Dicaearchus was a Greek philosopher, author, and geographer who studied under Aristotle in the Lyceum. Dicaearchus wrote on subjects, such as geography, politics, philosophy, and ancient Greek poets. Very few of his works have survived and among them, Life of Greece is considered the most prominent work of his career.
Menelaus of Alexandria was a Greek astronomer and mathematician. Sphaerica, his only book to have survived in the form of an Arabic translation, deals with the geometry of the sphere and introduces the concept of spherical triangle. The Arabic version of the book was translated again by Francesco Maurolico, a 16th century mathematician and astronomer.
Eudemus of Rhodes was a Greek philosopher and one of the most important pupils of Aristotle.
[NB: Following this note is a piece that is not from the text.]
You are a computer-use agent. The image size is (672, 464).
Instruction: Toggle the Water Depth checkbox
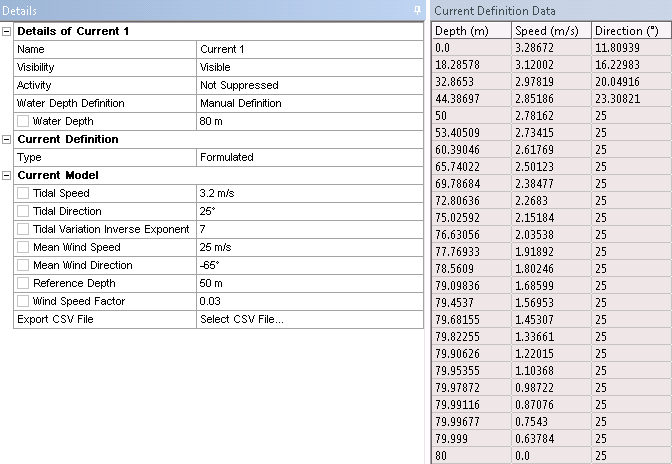coord(23,121)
Eudemus is also credited with editing many of Aristotle's works and simplifying it to make more easily accessible. Most of his works have not survived and what remain today are citations of his work in the works of other philosophers like Theon of Smyrna.
Theaetetus was a Greek mathematician whose contributions on irrational lengths, discussed in Book X of Euclid's Elements, are considered his principal work. A good friend of Plato and Socrates, Theaetetus is the main character in Plato's Socratic dialogue, Theaetetus, which deals with the nature of knowledge.
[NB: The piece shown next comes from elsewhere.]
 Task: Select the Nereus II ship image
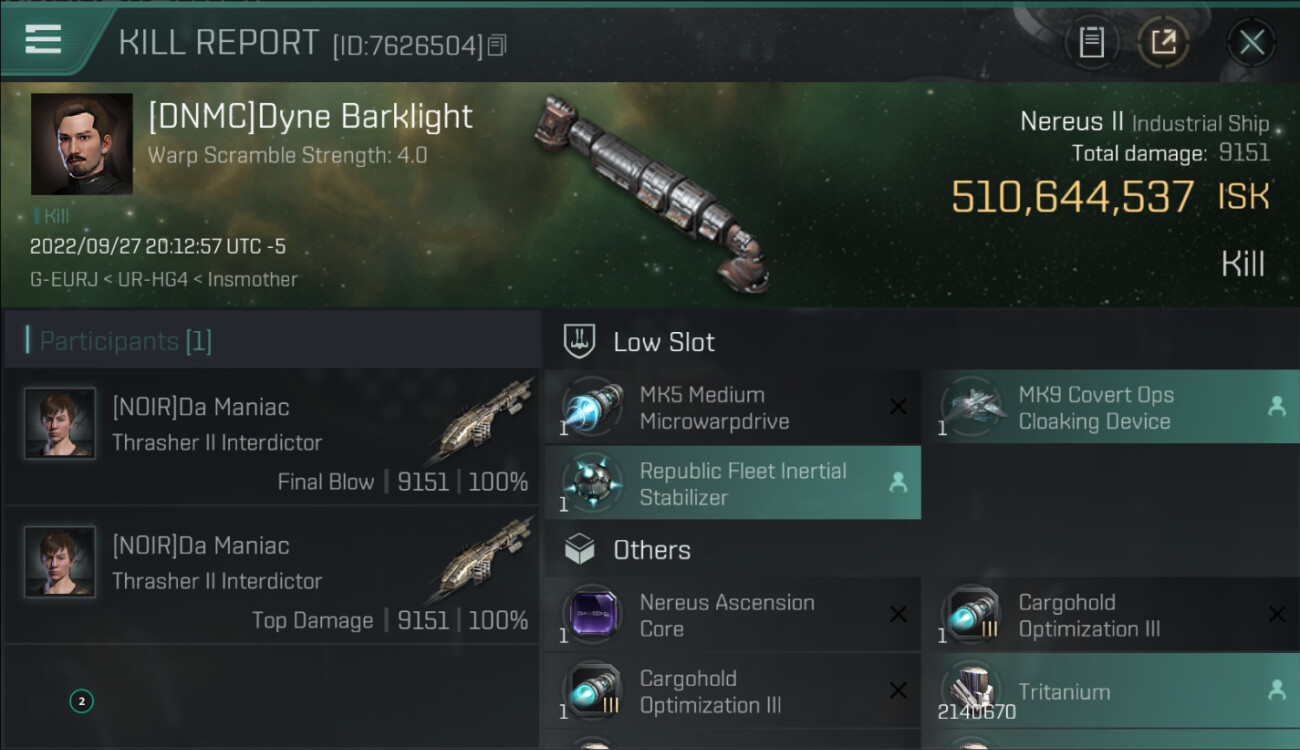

Diocles was a Greek geometer and mathematician who is considered the first mathematician to prove a parabola's focal property. In geometry, a cubic plane curve called Cissoid of Diocles is named so in his honor. Although much of his work was destroyed, fragments of his book On burning mirrors went on to influence many Arabic mathematicians, including Ḥasan Ibn al-Haytham.
Ammonius Hermiae was a Greek philosopher and lecturer best remembered for delivering lectures on the works of imminent personalities like Aristotle, Plato, and Porphyry of Tyre. He also wrote commentaries on Platonic and Aristotelian works. Ammonius Hermiae is also credited with teaching several Neoplatonists like Olympiodorus of Thebes, Damascius, Simplicius of Cilicia, John Philoponus, and Asclepius of Tralles.
Conon of Samos was a Greek mathematician and astronomer best known for naming the constellation Coma Berenices. As a mathematician, Pappus credits Conon of Samos with the discovery of the spiral of Archimedes. Conon is also remembered for his friendship with the popular mathematician, Archimedes.
Byzantine theologian and historian Michael Glycas was from the Greek island of Corfu. Accused of conspiring against emperor Manuel I Komnenos, he was partially blinded and imprisoned but continued to write even while in prison. Verses from Prison and his chronicle remain his best-known works.
Greek pharmacologist and artist Crateuas is known to have drawn the first botanical illustrations. His written works offered classification of plants and described their medicinal properties, too. His books inspired later studies in pharmacology. He was also the official physician of the ruler of Pontus, Mithridates VI.
Born in Greece, Chrisanthi Avgerou later pursued her studies and research work in information systems in England. The LSE alumna is now a professor at the same institute. She is known for her research on the role of ICT in bringing about organizational change and socio-economic development.